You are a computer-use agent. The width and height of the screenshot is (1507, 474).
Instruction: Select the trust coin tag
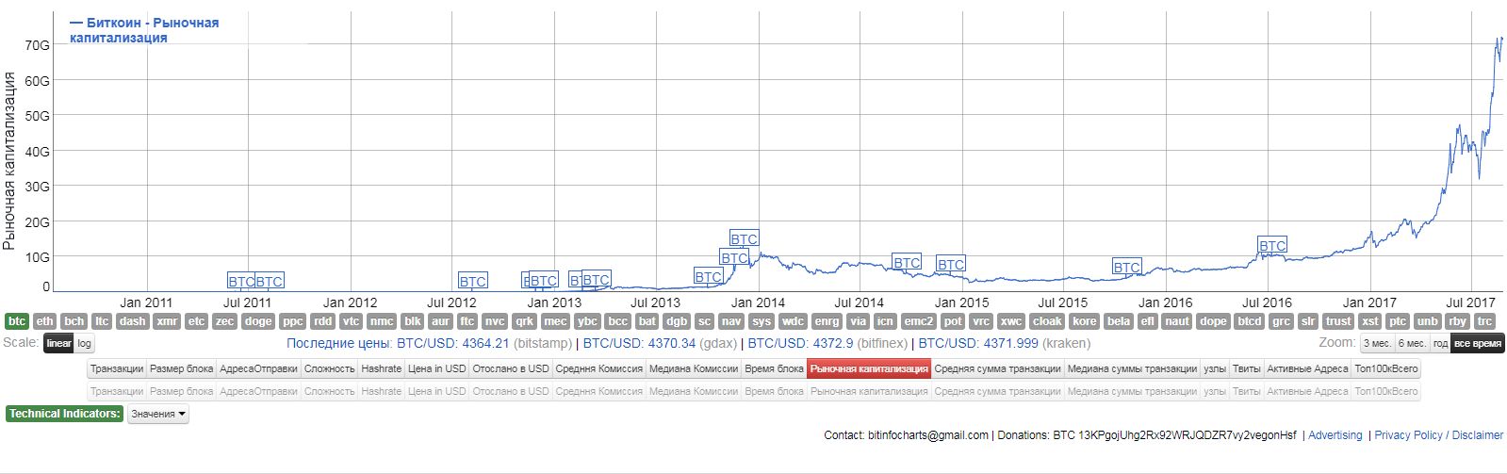(1338, 321)
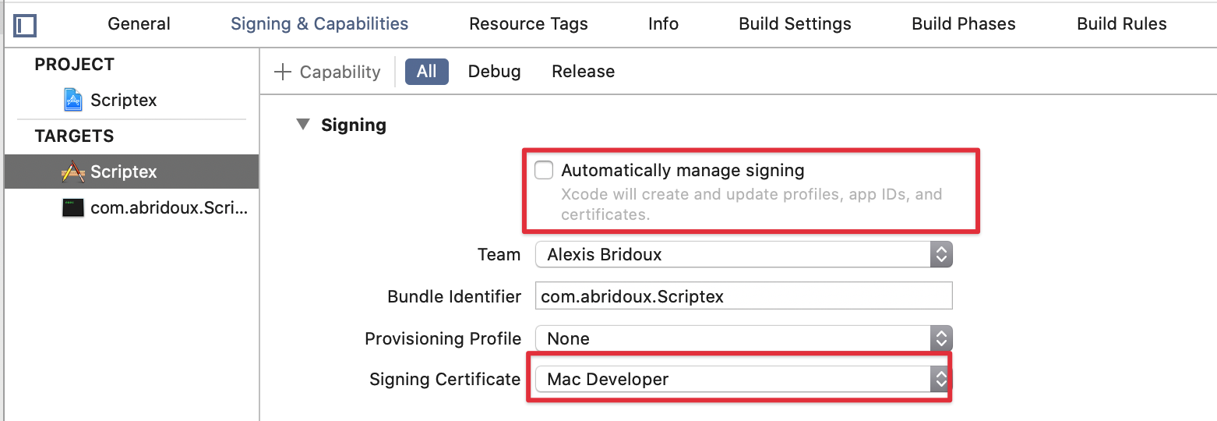Screen dimensions: 1217x421
Task: Open the Provisioning Profile dropdown
Action: pos(743,338)

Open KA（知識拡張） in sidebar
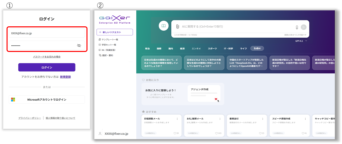108,50
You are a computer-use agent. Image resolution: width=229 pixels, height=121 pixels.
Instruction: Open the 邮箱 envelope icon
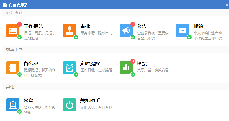point(183,30)
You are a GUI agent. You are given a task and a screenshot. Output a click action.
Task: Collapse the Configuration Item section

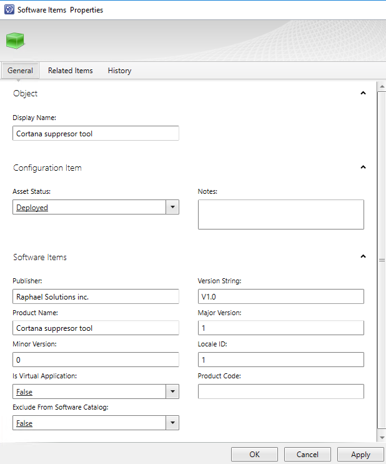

......

## Exercise directions
With the pictures omitted, print precisely the lines from the one with "You are a GUI" to the final line of the records, both included.

## Solution for this task
You are a GUI agent. You are given a task and a screenshot. Output a click action.
Task: Collapse the Configuration Item section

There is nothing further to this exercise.